**Passage provided**
A great method of learning and remember new vocabulary words and grammar structures for people with terrible memory

For the past couple of months I have been concentrating my time and efforts towards some Korean writing practice. Of course I am still continuing my listening exercises and word memorization (through dramas and others) on my free time. But I have been making conscious efforts to do some free writing practice in Korean as well. So this week, I have started a great new method of practising Korean writing, which is “Picture story writing”. This was actually one of my Korean friends :신지원, Jiwon Shin’s idea (another good friend I met on the language exchange app HelloTalk). I am really grateful for her for her simple yet fantastic idea. It is perhaps the simplest exercise that has always been there. But it is really effective, especially for a visual learner like me (who, by the way, has a terrible memory). As you may have already guessed from the name itself, what you do essentially is you write a story in your target language (in my case it is Korean) from a picture. Just simple as that! You create a story in as much detail as you want. You are free to let your imagination run.

The picture that my friend Jiwon sent me was a series of pictures quite similar to the famous old fairy tale “Goldilocks and the three bears”. So all I had to do was to guess a story from the picture and write it in Korean.

(source: www.wikihow.com)
(source: http://www.wikihow.com)

Now if you ask me “What’s so damn special about writing a story from a picture?” well my answer would be that it is “learning through imagination”. The picture is not just a random static picture, but rather a series of pictures that depict a “STORY”. Therefore, when you sit down to write a story from it, you will obviously imagine the story. You will imagine the scenes, from the first scene of Goldilocks discovering the porridge to the last scene where she runs away from the bears. So when you do your “vocabulary search” before writing the story in your target language (Korean), there is a much greater chance that you will remember them better than if you were learning it from a rigid vocabulary list, or through some “word-to-meaning” kind of memorizing techniques.

What I have realized through this exercise, is that you will learn the new words and remember them much more effectively, through three main techniques:

  • Your own vocabulary list:

First, you will remember the words better as you will have discovered them through your own “vocabulary research” for writing the story. You didn’t get the words from the vocabulary list or flash cards that other people have developed, but rather it will be your own vocabulary list. So the effort you put in will prevent you from forgetting them easily.

  • Usage:

Second, you will learn and remember them better through usage. You will have to use the words in your own sentences while writing the story, which is way better than memorizing them from a rigid vocabulary list.

**Exercise directions**
Continue the post on learning Korean vocabulary through picture story writing, starting after its last sentence. The items that come next were taken from a separate source.

**Collected data entries**
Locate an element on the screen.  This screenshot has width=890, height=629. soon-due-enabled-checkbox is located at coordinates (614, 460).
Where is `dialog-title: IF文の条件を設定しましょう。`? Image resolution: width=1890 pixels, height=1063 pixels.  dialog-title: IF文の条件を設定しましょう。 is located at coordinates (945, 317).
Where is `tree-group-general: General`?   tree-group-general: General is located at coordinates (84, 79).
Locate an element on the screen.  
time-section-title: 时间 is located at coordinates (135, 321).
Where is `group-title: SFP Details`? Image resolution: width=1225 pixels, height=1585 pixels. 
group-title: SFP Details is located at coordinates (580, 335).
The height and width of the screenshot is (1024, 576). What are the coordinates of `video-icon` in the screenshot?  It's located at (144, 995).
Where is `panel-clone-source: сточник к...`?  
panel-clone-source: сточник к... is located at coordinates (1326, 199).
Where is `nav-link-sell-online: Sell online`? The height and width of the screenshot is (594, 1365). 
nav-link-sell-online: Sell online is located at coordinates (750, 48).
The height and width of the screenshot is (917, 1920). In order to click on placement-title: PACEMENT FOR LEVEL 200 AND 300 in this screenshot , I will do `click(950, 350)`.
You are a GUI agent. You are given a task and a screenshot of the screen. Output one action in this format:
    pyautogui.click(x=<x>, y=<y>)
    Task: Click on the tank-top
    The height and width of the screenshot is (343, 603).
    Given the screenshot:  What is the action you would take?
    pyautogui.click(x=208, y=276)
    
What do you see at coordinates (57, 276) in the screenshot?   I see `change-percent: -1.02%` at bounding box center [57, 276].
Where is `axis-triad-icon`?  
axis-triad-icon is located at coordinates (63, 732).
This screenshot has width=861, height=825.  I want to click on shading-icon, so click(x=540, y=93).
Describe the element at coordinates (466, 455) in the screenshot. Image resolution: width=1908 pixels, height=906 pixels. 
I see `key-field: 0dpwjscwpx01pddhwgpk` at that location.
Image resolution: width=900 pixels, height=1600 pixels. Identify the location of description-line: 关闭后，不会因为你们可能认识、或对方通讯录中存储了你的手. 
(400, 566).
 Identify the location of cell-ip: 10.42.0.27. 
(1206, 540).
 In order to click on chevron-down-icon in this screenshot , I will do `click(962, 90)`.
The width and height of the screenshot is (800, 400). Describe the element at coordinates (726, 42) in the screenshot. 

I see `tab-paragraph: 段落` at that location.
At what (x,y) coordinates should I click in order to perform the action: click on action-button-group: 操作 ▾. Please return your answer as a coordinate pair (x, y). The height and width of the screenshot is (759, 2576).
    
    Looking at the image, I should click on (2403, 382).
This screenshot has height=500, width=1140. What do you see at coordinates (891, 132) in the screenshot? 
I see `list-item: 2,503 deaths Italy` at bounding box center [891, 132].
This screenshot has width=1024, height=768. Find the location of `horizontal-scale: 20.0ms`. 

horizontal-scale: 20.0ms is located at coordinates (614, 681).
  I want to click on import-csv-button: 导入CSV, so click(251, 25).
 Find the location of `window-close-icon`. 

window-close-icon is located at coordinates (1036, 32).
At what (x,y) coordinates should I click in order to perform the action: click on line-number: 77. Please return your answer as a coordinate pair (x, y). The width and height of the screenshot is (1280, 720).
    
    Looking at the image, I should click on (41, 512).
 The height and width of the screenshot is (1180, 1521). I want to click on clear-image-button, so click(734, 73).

**Reply to the task**
  • Imagination and Context:

Finally, you will learn them through the story itself and the context. Language experts or people with good memory in general, say that they memorize things by using CONTEXT and IMAGINATION through association techniques, mnemonics and imagination. For example, if they have to remember a list of, say, 5 points then, they would make a sentence from the first letters of the five points, and then memorize the points. However for me, I belong to the category of people”having unbelievably bad memory” who would struggle with, first making a good, memorable  sentence from the initials itself and second, even if I did manage to make one and remember the sentence, that would be the end of it. I mean, I will be able to remember the sentence ONLY and NOT THE POINTS associated with it, which is missing out the whole point of the memorizing technique (LOL!). So despite being a visual learner, imagination does not always come easy, let alone context. So a picture story like the one here, acts as an aid for us “unlucky absent-minded learners” (I am sure there are dozens of people like me out there, I feel for you guys, I really do!), writing a story this way gives us an AUTOMATIC CONTEXT (all ready and done), which will help us to remember the words better through association.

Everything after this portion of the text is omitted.